Die Prüfungsprotokolle in Rubrik 3 können einzeln oder in der Reihenfolge laut Prüfungsplan gedruckt werden. Ausgegeben werden dann nur die aus geöffneten Blättern.

Rubrik 4 und 5 sind vor allem für für die Organisatoren gedacht.

Das Schlussprotokoll in Rubrik 6 ist zweiseitig, auf der Rückseite (Auswertung) sind alle Schüler aufgelistet samt Punktzahl, Schnitt und Gesamtschnitt.

• Externe Formulare

Die Schülerzeugnisblätter II für OSA/Schule sind als externe Formulare Zeugnis > Abitur > Schülerzeugnisblatt II zu drucken. Stellen Sie dazu im Schülerfilter die Reihenfolge auf  nach Sch'Nummern  und die Auswahl auf  fertige Schüler/innen  ein.

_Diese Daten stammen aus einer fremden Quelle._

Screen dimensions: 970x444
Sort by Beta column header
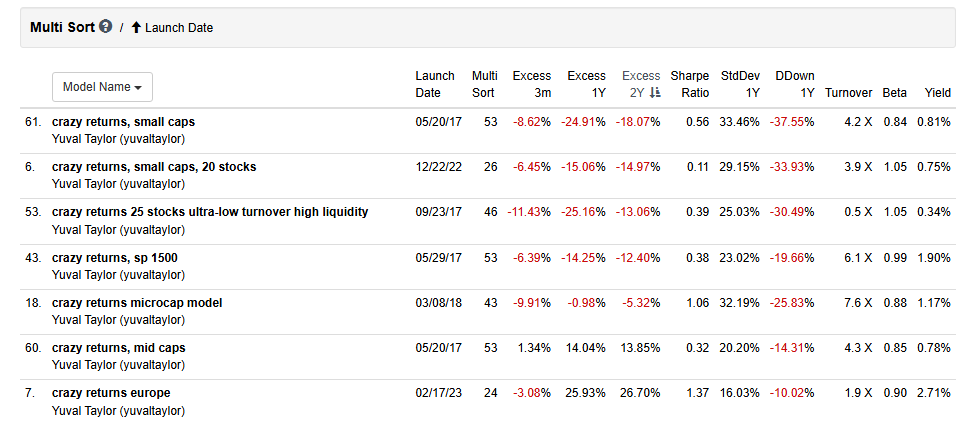point(894,92)
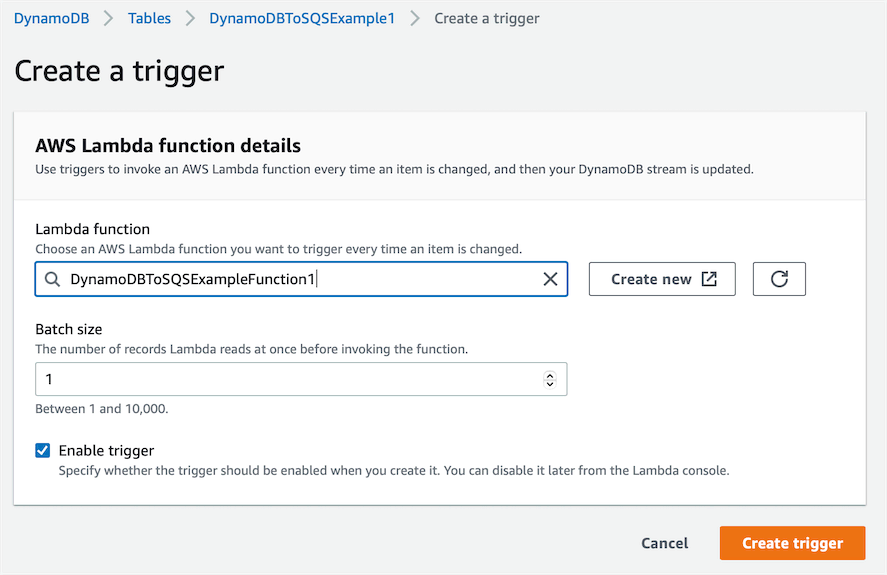Clear the Lambda function search field
The image size is (887, 575).
(550, 280)
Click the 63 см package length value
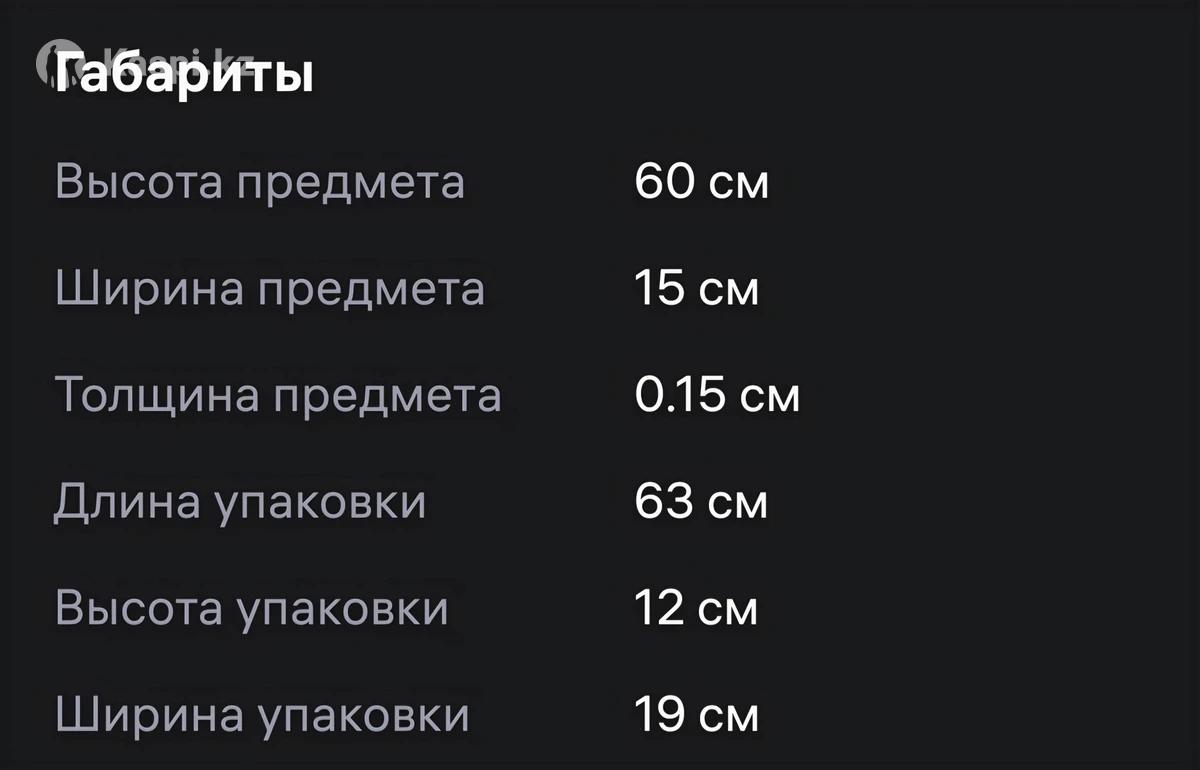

Die Abiturzeugnisse sind als externe Formulare Zeugnis > Abitur > Abiturzeugnis ... druckbar. Stellen Sie dazu im Schülerfilter die Reihenfolge auf  nach Sch'Nummern  und die Auswahl auf  bestandene Schüler/innen  ein.

Die Abiturformulare gibt es als zweiseitige Formularvorlage Abi-Zeugnis duplex und als einseitige Formularvorlagen Abi-Zeugnis Rückseite und Abi-Zeugnis Vorders. .

Im Druckdialog können Sie ggf. zwischen einseitigem (Simplex-) und Duplexdruck wählen. Dort entscheiden Sie auch, ob Originale oder Abschriften gedruckt werden sollen.

Die Option Neuausstellung muss bei Verlust des Originals verwendet werden.

In Formulare und Druckaufträge > 5. Tipps fürs Drucken > 5.3 Simplex-Duplex-Druck ... finden Sie ausführliche Hinweise zum Druck der Abiturzeugnisse.